Learning to be non-frustrated holds the key to intelligent living!
My friend from Nagpur commented on my blogpost of a few days ago saying he disagreed with my view that “our wishing alone cannot change our reality, our Life”. I have said this in so many blogposts, but let me elaborate, one more time, here. By championing acceptance, I am not suggesting that we resign to the situation. Acceptance does not mean inaction, it does not mean resignation. Acceptance is awareness of any current reality. It is the opposite of denial. Once you are accepting of a situation, you can decide what to do in it. But if you are running away from it, denying it, how can you ever expect to turn it around?
Important, acceptance teaches you to be non-frustrated with the outcomes of your efforts. Acceptance cannot solve your problems. It can only help you work in a focused and calm manner on your problem. But sometimes a problem may endure. Like in our case, for Vaani and me, it has been around for a decade now already. (Read more here: Fall Like A Rose Petal) When a problem refuses to go away, despite your best efforts, acceptance helps you cope with it, without getting frustrated or depressed that you are not being rewarded for your intent, talent, integrity and hard work.

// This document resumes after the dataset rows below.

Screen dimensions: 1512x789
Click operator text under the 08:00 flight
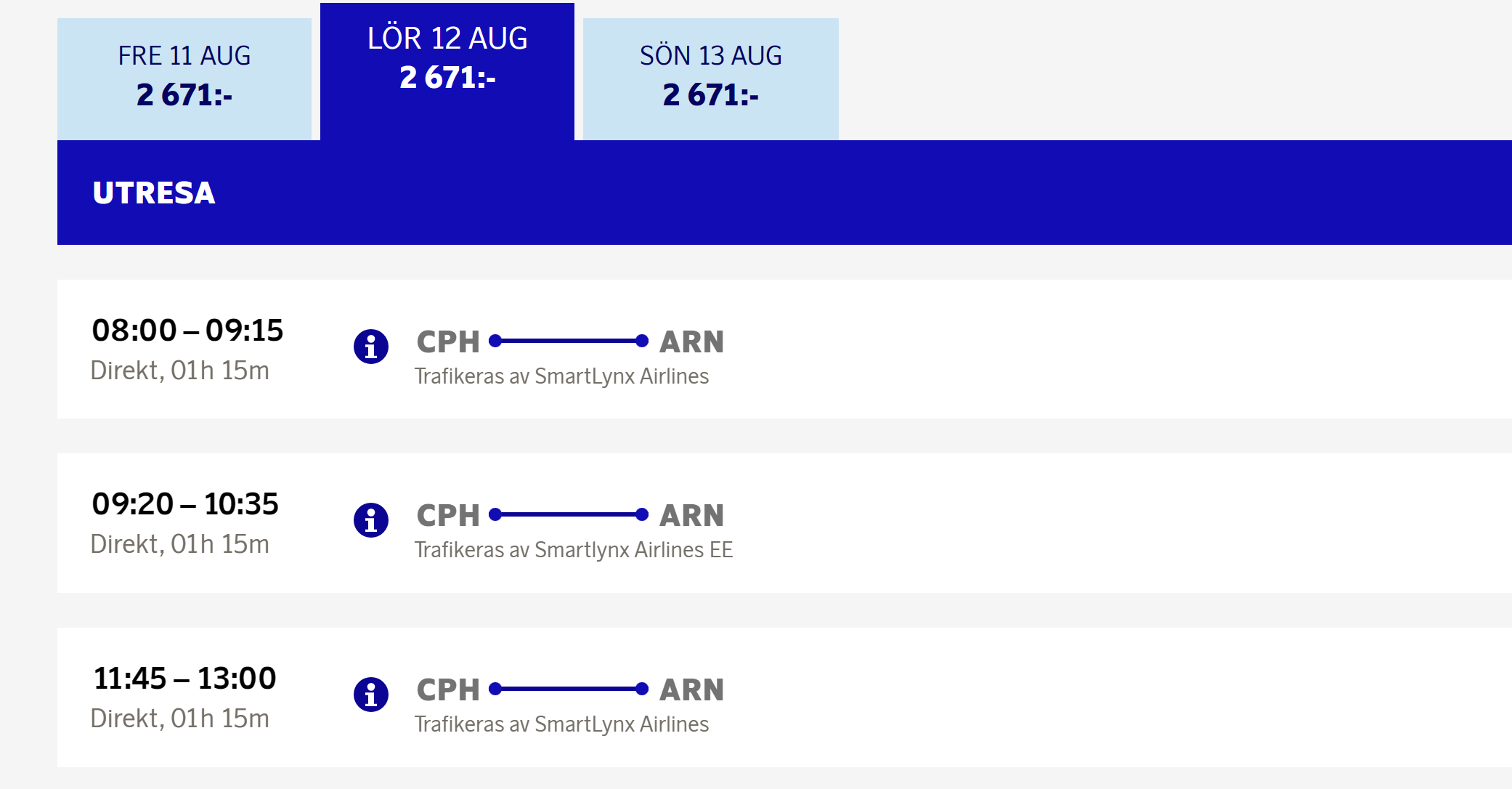click(561, 376)
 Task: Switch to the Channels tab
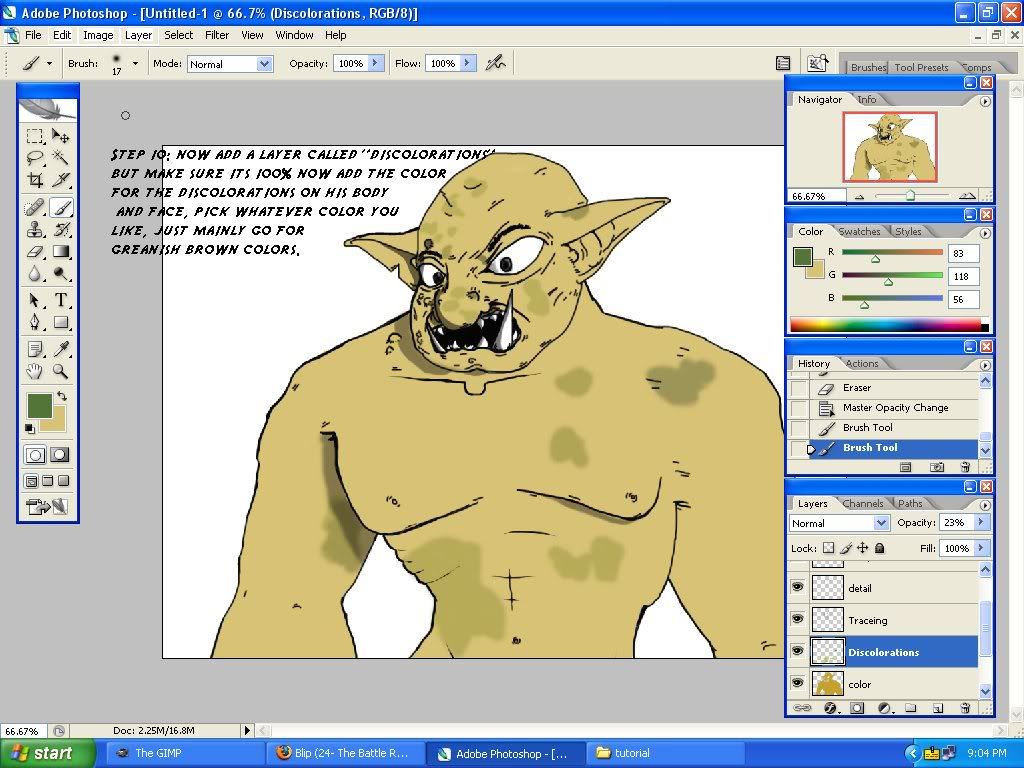(862, 504)
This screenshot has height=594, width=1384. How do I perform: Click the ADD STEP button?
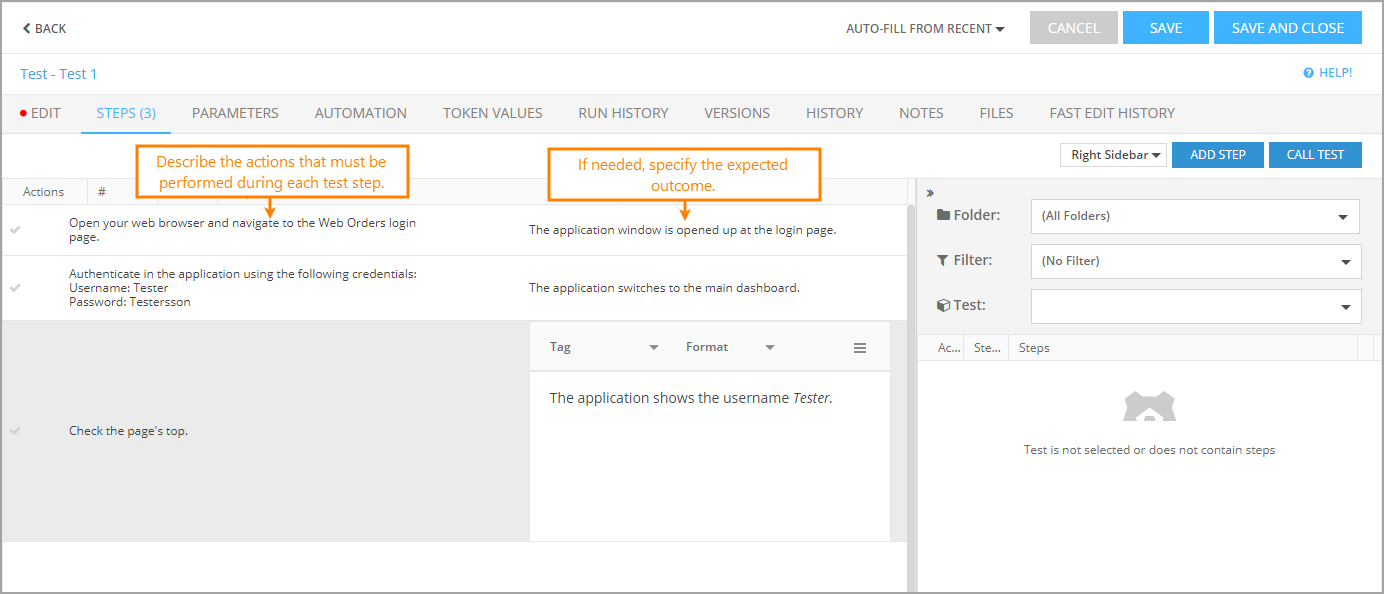click(1217, 155)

When I say, no matter what you do – or don’t do – whatever has to happen alone will happen, I am championing non-frustrated living. I am not saying sit back and resign to your fate. Living in the world, and yet being above it, as the Bhagavad Gita teaches, as the Bible teaches, does not mean inaction. It is a lot of action – when you learn to trust the process of Life by doing what you can do in a situation and leaving the outcomes, the results, to Life. To be sure, trusting the process of Life requires a lot faith and patience, it calls for integrity of Purpose and detached determination. It means ploughing on along the path unmindful of the terrain and the time it will take to get to where you must arrive. It means that you understand and celebrate Life’s biggest truth that, always, the journey is more important than the reward.